20. The apparatus of any of claims 15-19, wherein the predicted label is associated with a set of one or more intermediate features or measurements that are used, by the first node or another node, to perform the identified radio function.

21. The apparatus of any of claims 1-20, wherein the identified radio function comprises at least one of the following radio functions: user device positioning; beam prediction; antenna panel or beam control; channel state information feedback; link monitoring; transmit power control; and/or performing handovers or assisting with handovers.

22. The apparatus of any of claims 1-21, wherein the identified radio function comprises user device positioning.

23. An apparatus comprising: at least one processor; and at least one memory storing instructions that, when executed by the at least one processor, cause the apparatus at least to: generate, by a first node, a first set of logits for a radio function by applying a set of inputs or radio measurements to a machine learning model of the first node; receive, by the first node from a second node in a wireless network, a second set of logits for the radio function; aggregate respective logits of the first set and the second set of logits to obtain a set of aggregated logits; determine a set of classes based on the aggregated logits, wherein a class of the set of classes is provided for each of the aggregated logits, and wherein a probability is assigned to each class; and determine a predicted label that is a class, of the set of classes, having a highest assigned probability.

24. The apparatus of claim 23, wherein the apparatus is further caused to perform at least one of the following: use the predicted class to perform or assist in performing the identified radio function; or forward the predicted class to another node to be used to perform or assist in performing the identified radio Junction.

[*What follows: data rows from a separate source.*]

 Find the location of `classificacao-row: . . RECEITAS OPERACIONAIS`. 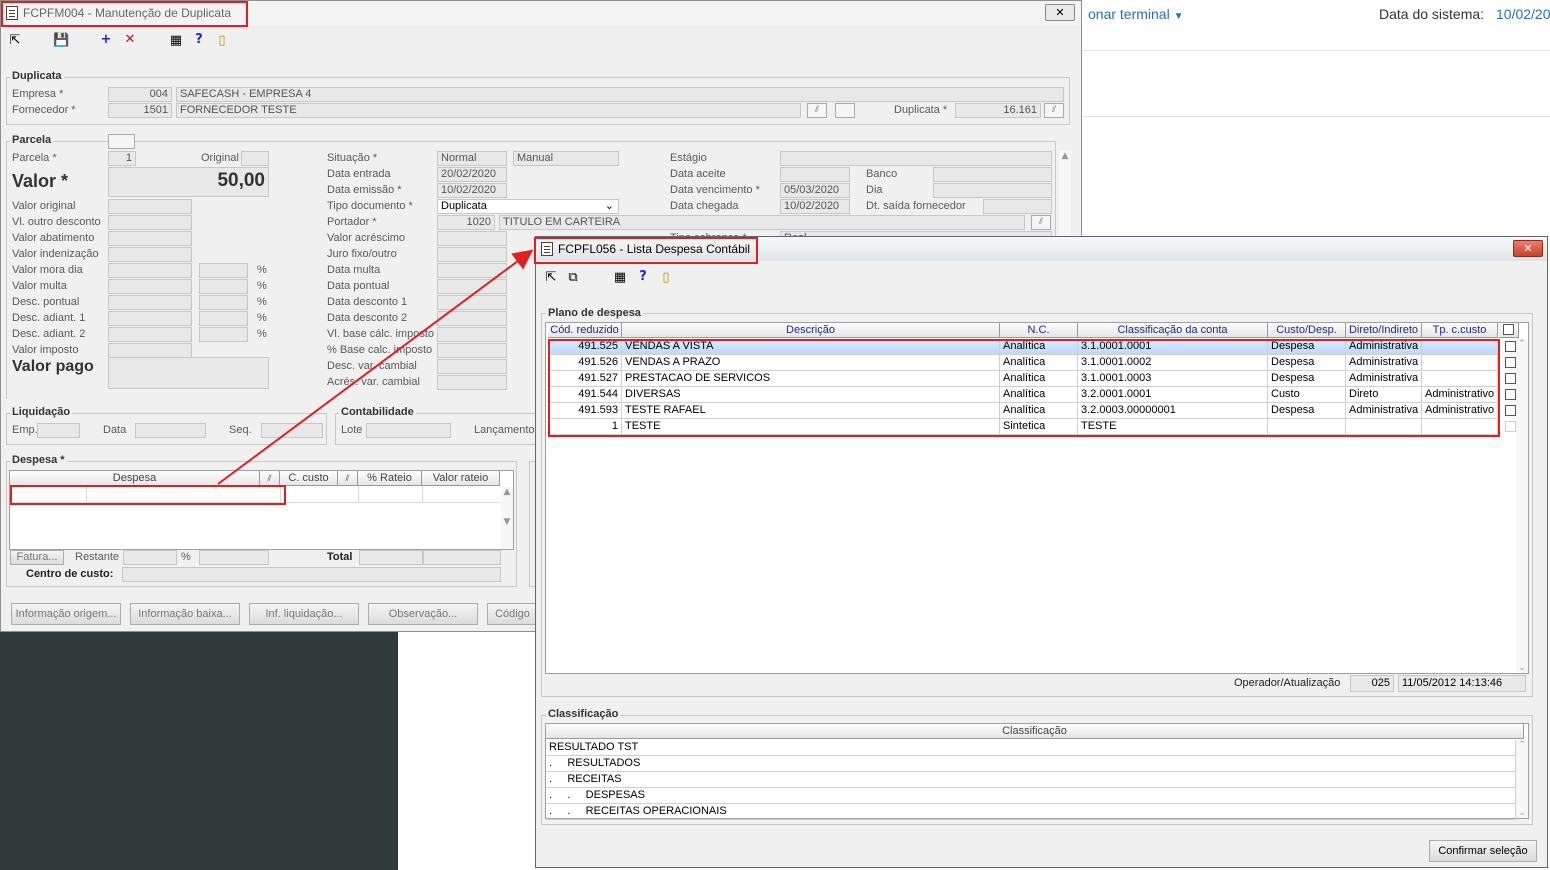

classificacao-row: . . RECEITAS OPERACIONAIS is located at coordinates (1031, 812).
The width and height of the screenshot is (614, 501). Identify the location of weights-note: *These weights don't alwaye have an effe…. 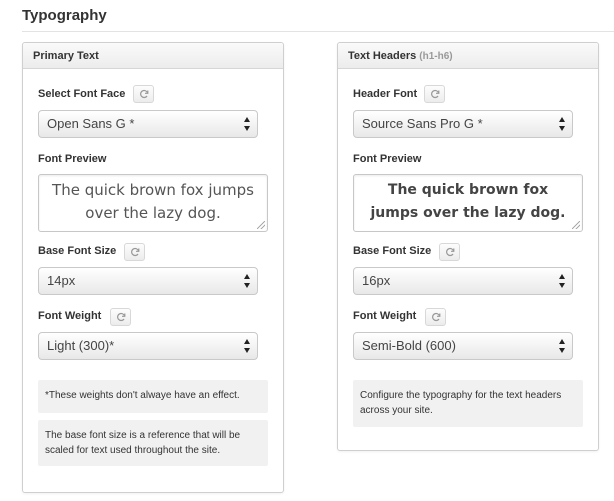
(153, 396).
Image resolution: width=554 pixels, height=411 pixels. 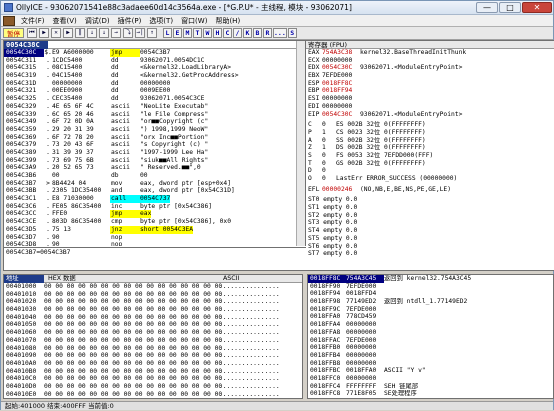 I want to click on trace-over-icon: ⤵, so click(x=128, y=33).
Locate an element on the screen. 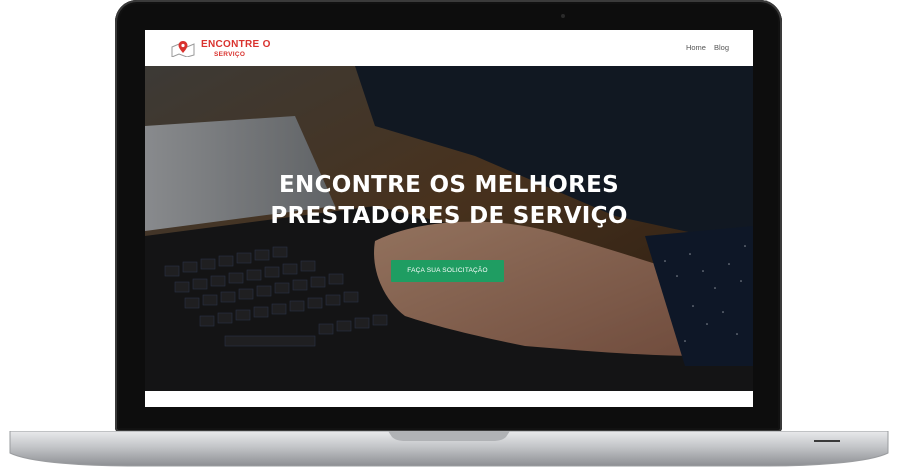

25. The apparatus of any of claims 23-24, wherein the apparatus caused to generate a first set of logits comprises the apparatus caused to: receive or determine, by the first node, a set of inputs for the first machine learning model; and apply the set of inputs to the trained machine learning model to generate, as outputs of the trained machine learning model, the first set of logits for the identified radio function.

26. The apparatus of any of claims 23-25, wherein the second set of logits are generated by another machine learning model at the second node for the identified radio function.

27. The apparatus of any of claims 23-26, wherein the apparatus caused to determine a set of classes based on the set of aggregated logits comprises the apparatus caused to: apply each aggregated logit, of the set of aggregated logits, to a softmax function to obtain the set of classes for the identified radio function.

28. The apparatus of any of claims 23-27, wherein the predicted label is associated with a set of one or more intermediate features or measurements that are used, by the first node or another node, to perform or assist in performing the identified radio function.

29. The apparatus of any of claims 23-28, wherein the identified radio function comprises at least one of the following radio functions: user device positioning; beam prediction; antenna panel or beam control; channel state information feedback; link monitoring; transmit power control; and/or performing handovers or assisting with handovers.

30. An apparatus comprising: at least one processor; and at least one memory storing instructions that, when executed by the at least one processor, cause the apparatus at least to: receive, by a second node from a first node within a wireless communications network, a data collection request to request a reporting of logits generated by the second node, wherein the data collection request comprises a function identifier identifying a radio function for which logits reporting is requested; transmit, by the second node to the first node, a data collection response accepting the data collection request; transmit, by the second node to the first node, a report including logits for the identified function to enable the first node to train a machine learning model based on the reported logits.